- Teks Hasil Ekstraksi -
———
Sebagai contoh ialah
banyaknya aliran atau organisasi keagamaan yang ada di Indonesia. Dalam agama
Islam terdapat organisasi-organisasi atau sekte atau aliran yang mewarnai
kehidupan masyarakat. Kata “Islam” berdefinisikan sebagaimana golongan tertentu
memaknai dari sudut pandang organisasinya. Kontradiksi antara budaya NU dan
Muhammadiyah (dua organisasi Islam terbesar di Indonesia) dalam mengaplikasikan
ajaran agama. Semisal NU menghendaki tahlilan sedang Muhammadiyah tidak. Akan
tetapi perbedaan-perbedaan ini tidak lantas membuat masyarakat Indonesia
terpecah belah. Justru keberagaman itu diartikan sebagai jalan pencarian
kebenaran bersama.
———
- Data Mentah -
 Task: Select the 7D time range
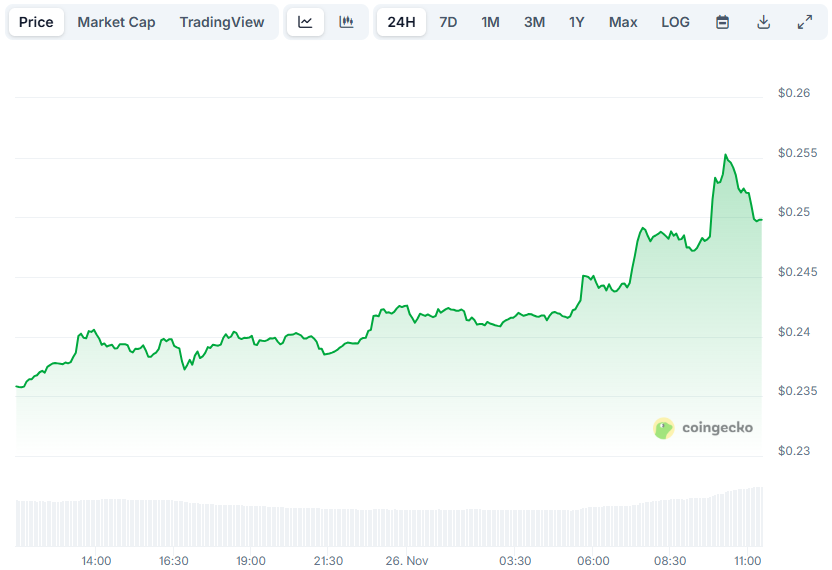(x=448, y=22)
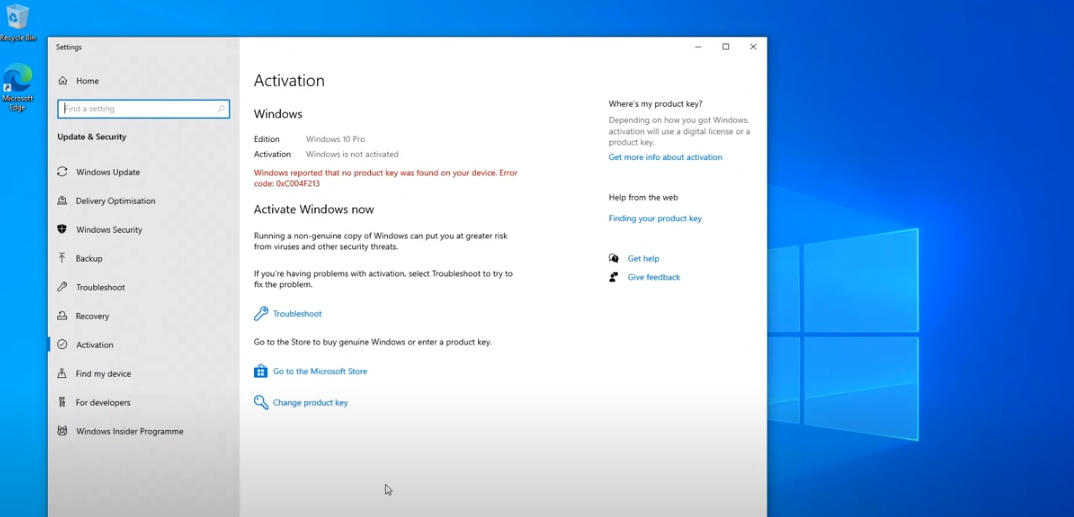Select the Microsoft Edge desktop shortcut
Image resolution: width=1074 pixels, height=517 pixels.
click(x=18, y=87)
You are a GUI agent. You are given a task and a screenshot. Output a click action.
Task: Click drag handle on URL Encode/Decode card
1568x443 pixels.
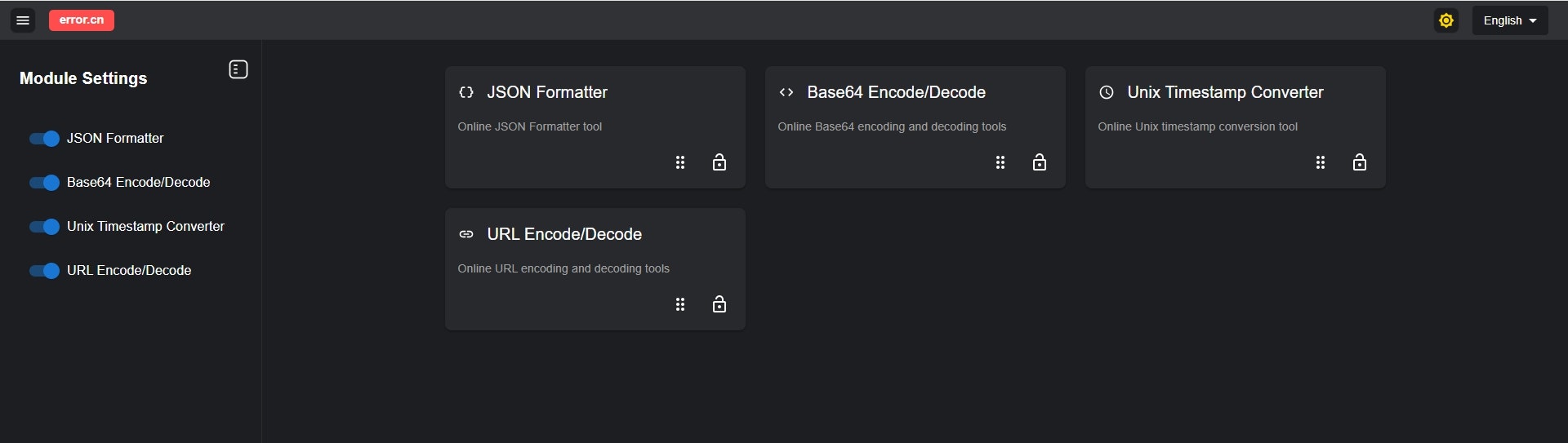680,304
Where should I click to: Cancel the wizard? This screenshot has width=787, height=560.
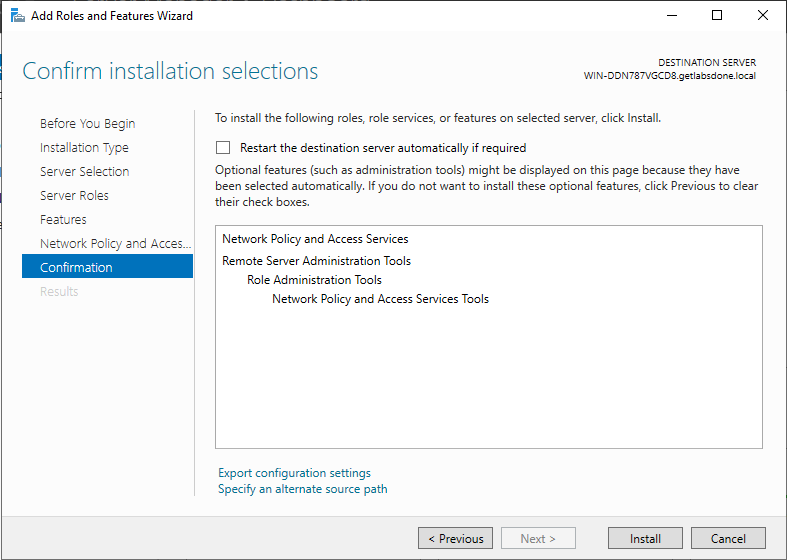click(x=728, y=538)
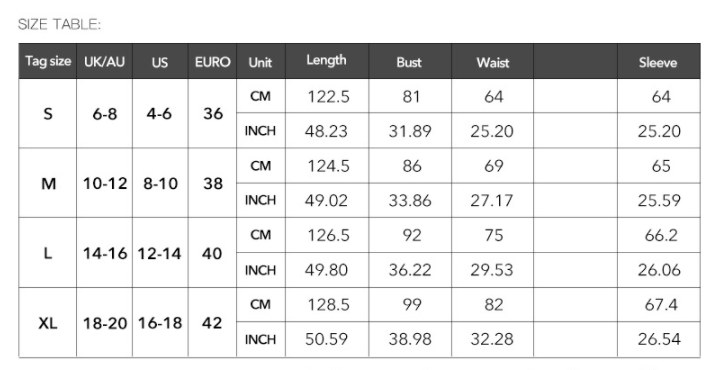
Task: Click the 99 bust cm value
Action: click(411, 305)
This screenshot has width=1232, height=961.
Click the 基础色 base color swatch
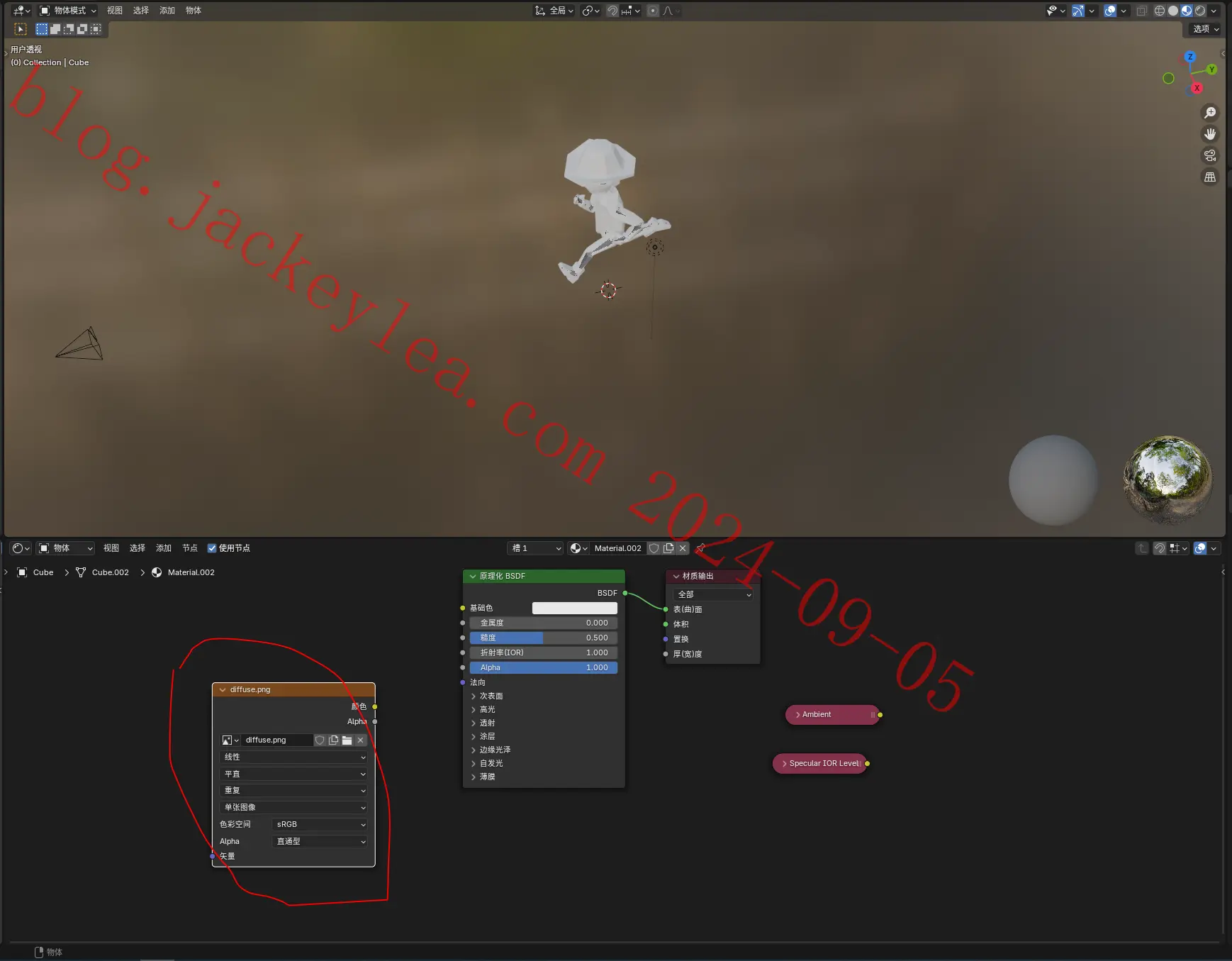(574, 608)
———
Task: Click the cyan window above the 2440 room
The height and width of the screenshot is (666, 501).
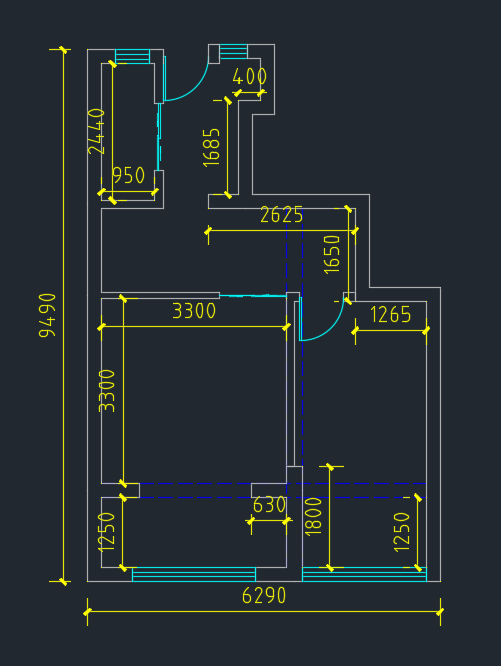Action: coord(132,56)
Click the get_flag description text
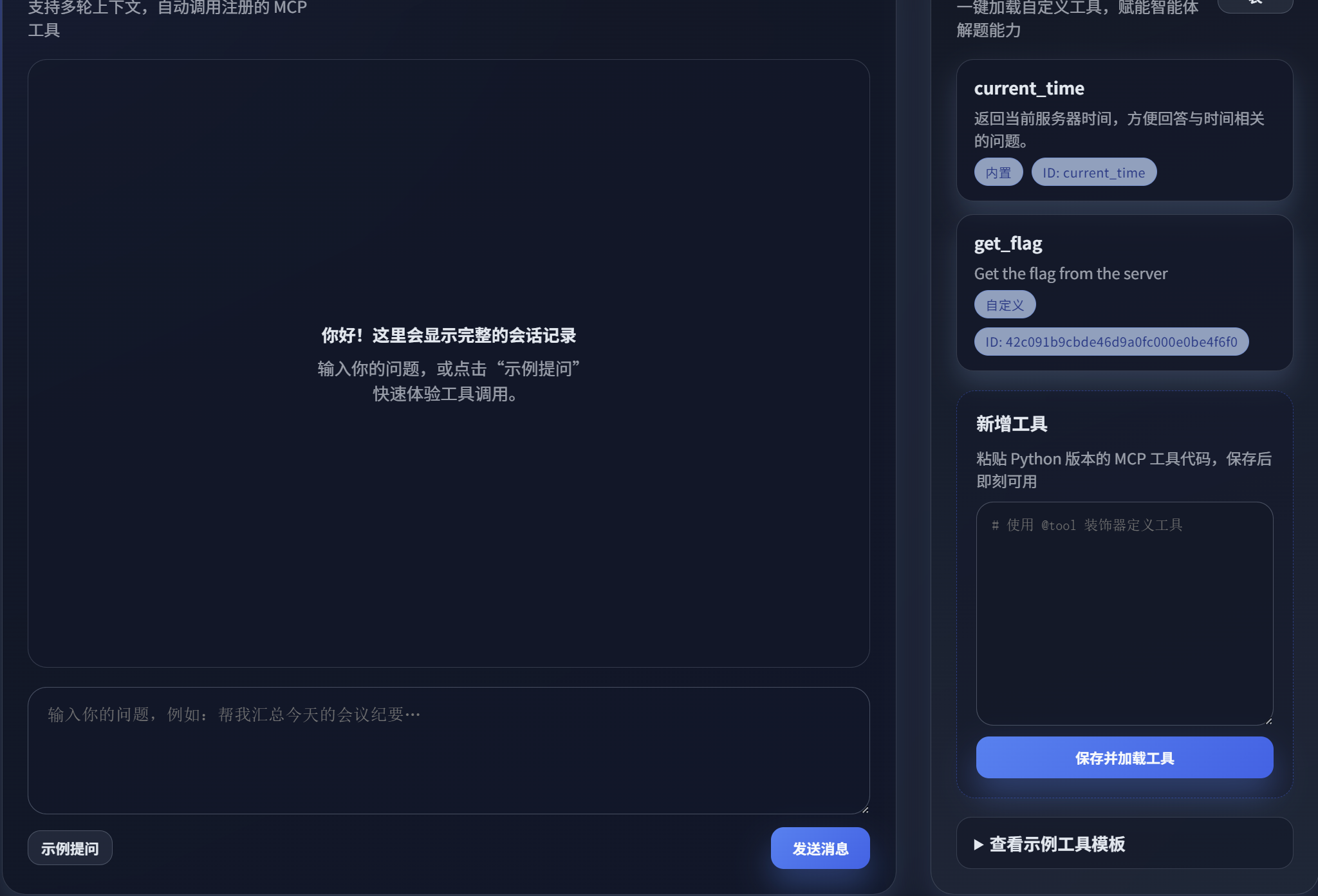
———
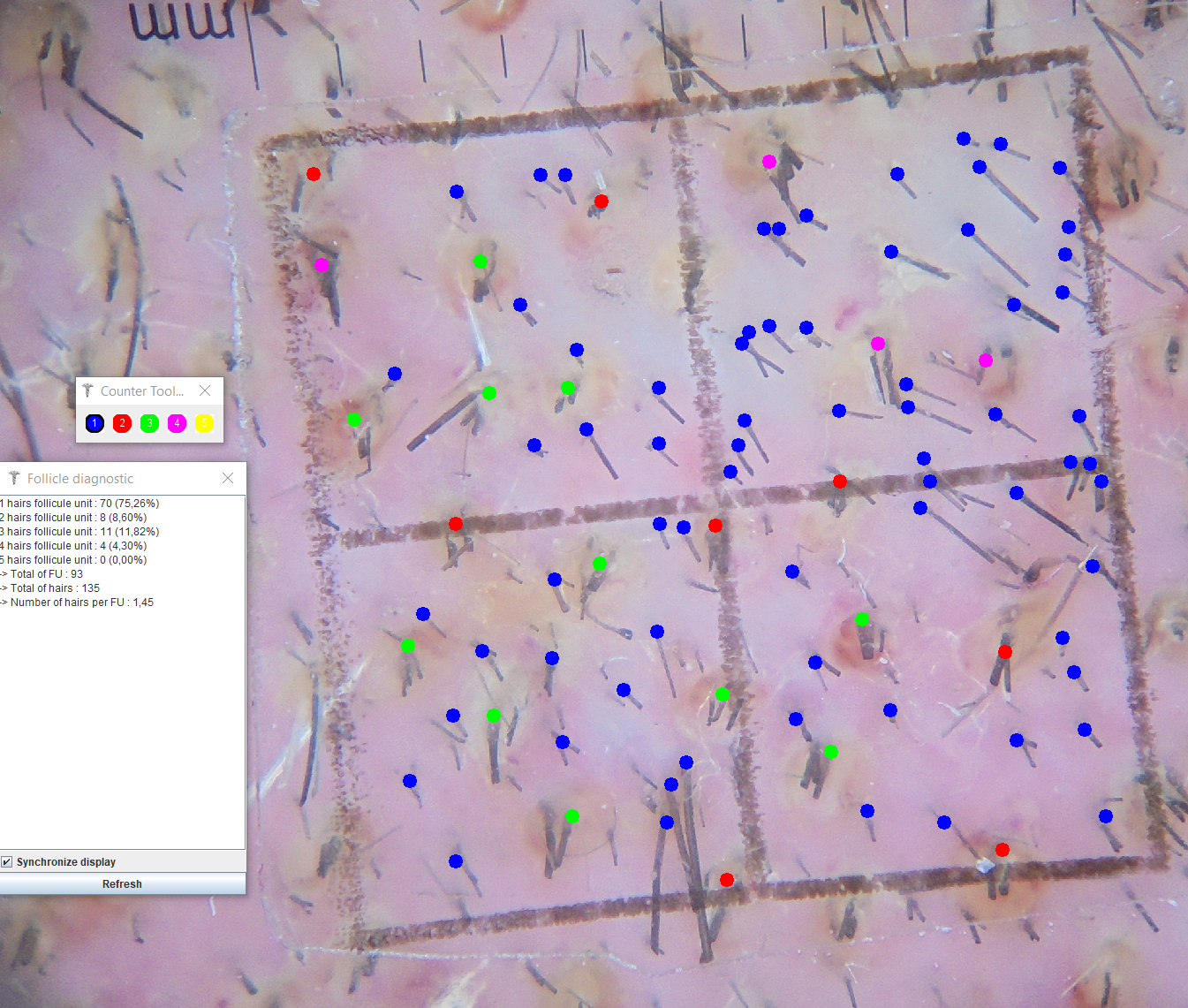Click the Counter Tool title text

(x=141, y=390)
———
Jawablah pertanyaan berikut berdasarkan teks hasil ekstraksi.
(a) Apa dua organisasi Islam terbesar di Indonesia menurut teks itu?
(b) Praktik apa yang dikehendaki NU tetapi tidak oleh Muhammadiyah?
(c) Sebagai apa keberagaman itu diartikan?

- Hasil Latihan -
(a) NU dan Muhammadiyah.
(b) Tahlilan.
(c) Sebagai jalan pencarian kebenaran bersama.